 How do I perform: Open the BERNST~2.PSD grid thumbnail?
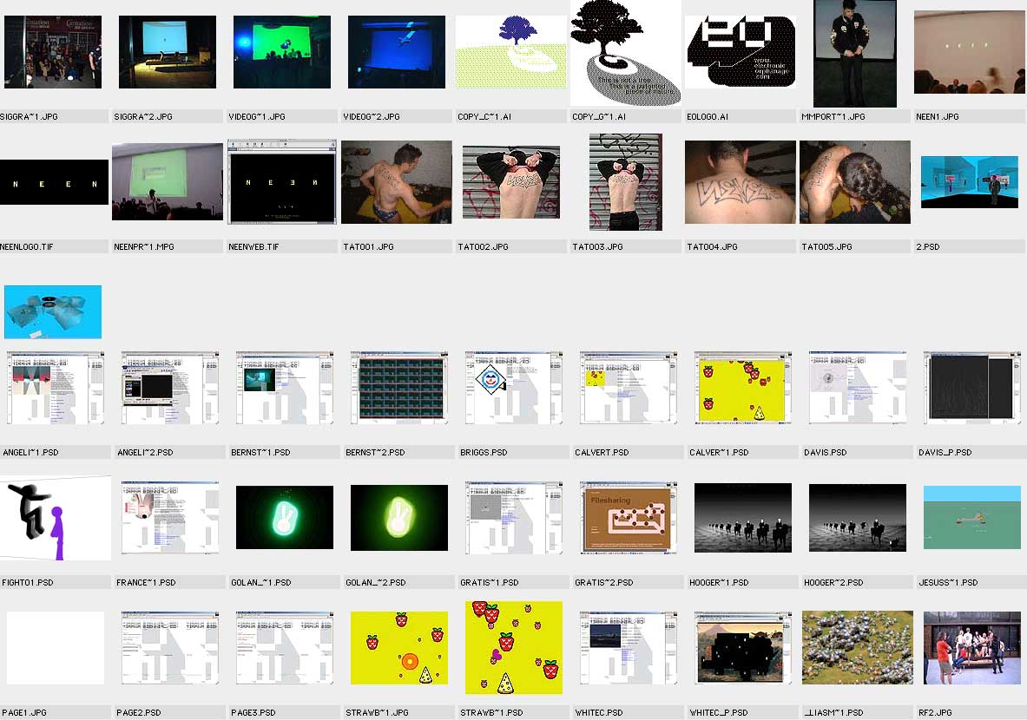click(x=396, y=388)
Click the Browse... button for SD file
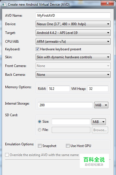 coord(100,130)
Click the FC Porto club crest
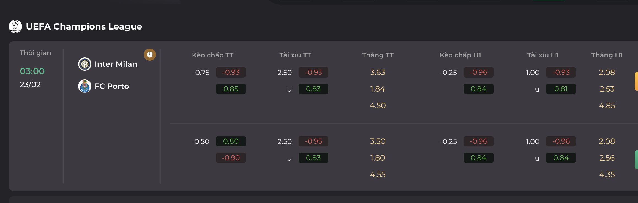This screenshot has height=203, width=638. (x=85, y=86)
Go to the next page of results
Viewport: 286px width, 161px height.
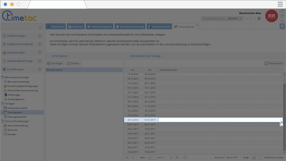coord(171,157)
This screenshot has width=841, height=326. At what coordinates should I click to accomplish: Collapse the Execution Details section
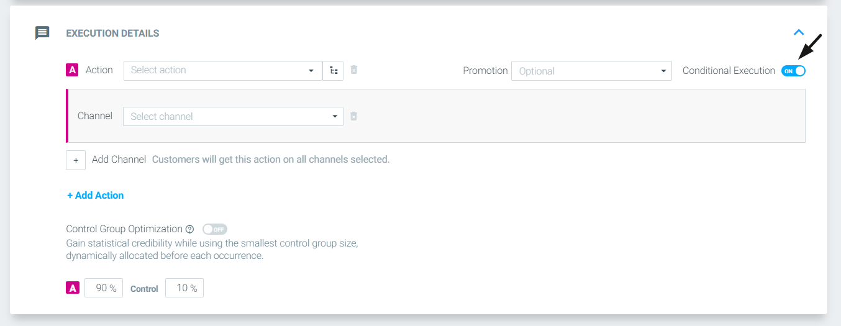click(799, 32)
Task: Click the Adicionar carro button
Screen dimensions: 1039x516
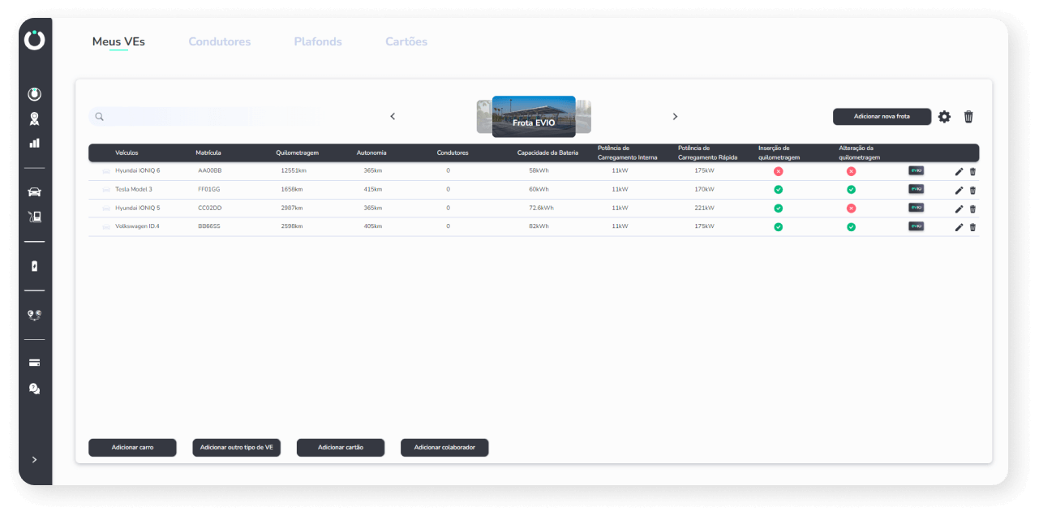Action: (x=132, y=448)
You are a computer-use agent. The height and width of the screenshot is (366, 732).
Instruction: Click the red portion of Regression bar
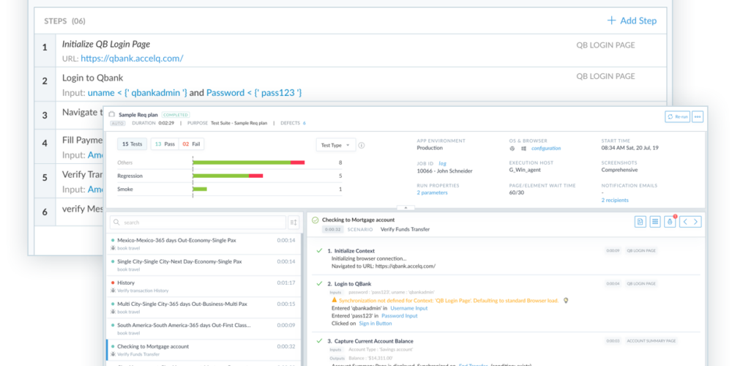[x=255, y=176]
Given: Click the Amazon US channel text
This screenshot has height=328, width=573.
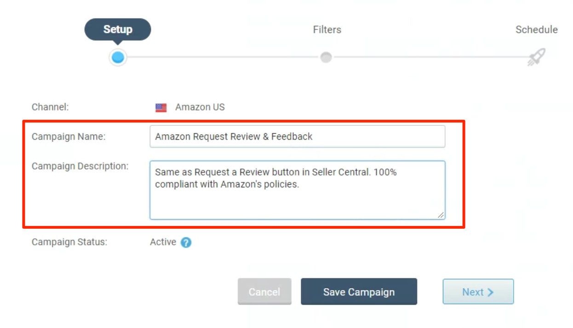Looking at the screenshot, I should [200, 107].
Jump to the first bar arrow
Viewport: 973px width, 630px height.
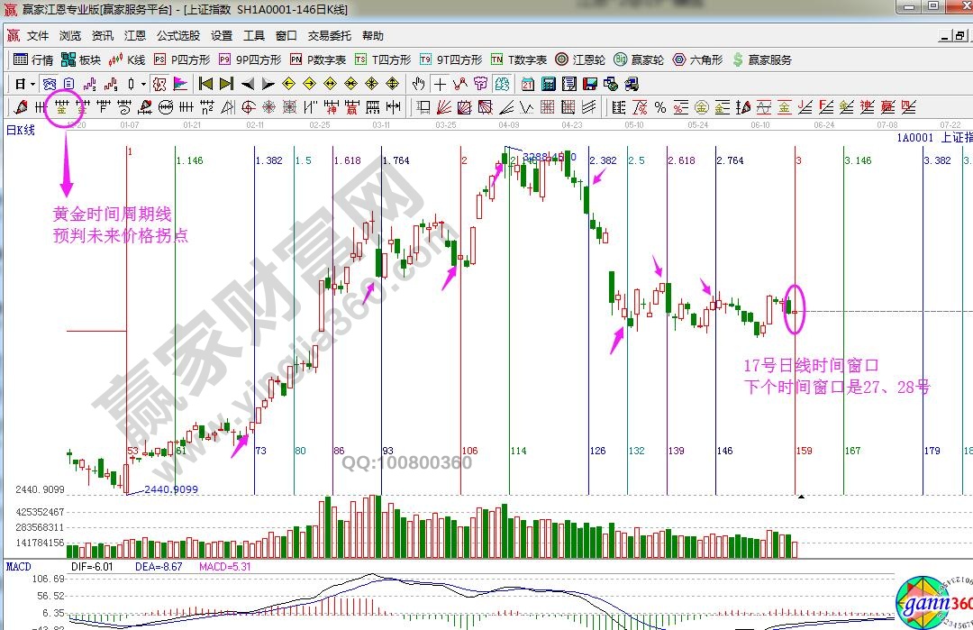[x=205, y=84]
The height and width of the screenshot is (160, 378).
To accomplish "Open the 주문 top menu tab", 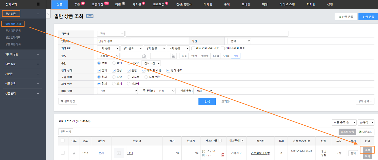I will click(77, 4).
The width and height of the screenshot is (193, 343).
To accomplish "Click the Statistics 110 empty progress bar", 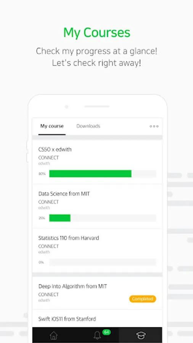I will click(103, 262).
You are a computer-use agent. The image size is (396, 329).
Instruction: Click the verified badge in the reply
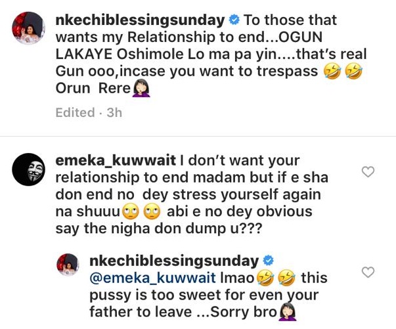point(268,261)

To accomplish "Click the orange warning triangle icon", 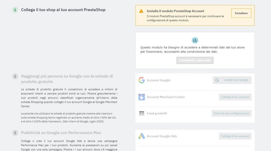I will coord(141,11).
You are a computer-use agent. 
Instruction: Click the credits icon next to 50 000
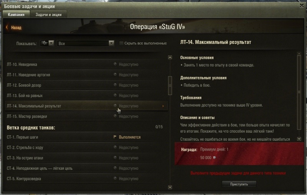215,158
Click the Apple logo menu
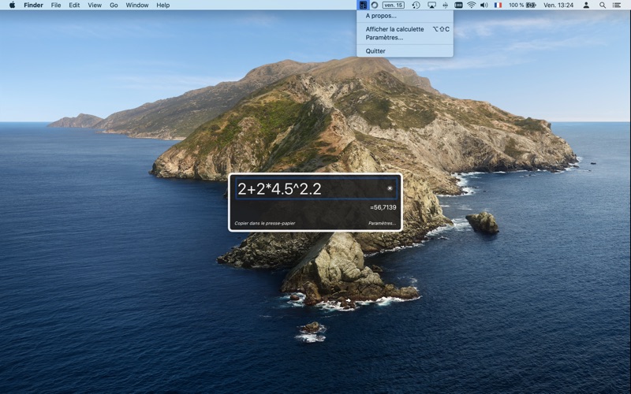The height and width of the screenshot is (394, 631). tap(12, 5)
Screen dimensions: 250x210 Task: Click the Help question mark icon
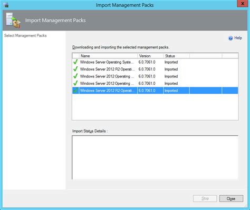pyautogui.click(x=230, y=38)
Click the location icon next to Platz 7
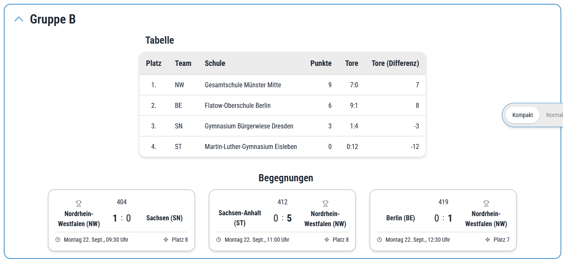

● ● ● ● ● ● ●

--- WHAT THE EXERCISE ASKS ---
For the records above, give the number of lines that include the string "agent", with nothing added.

--- EXERCISE RESULT ---
3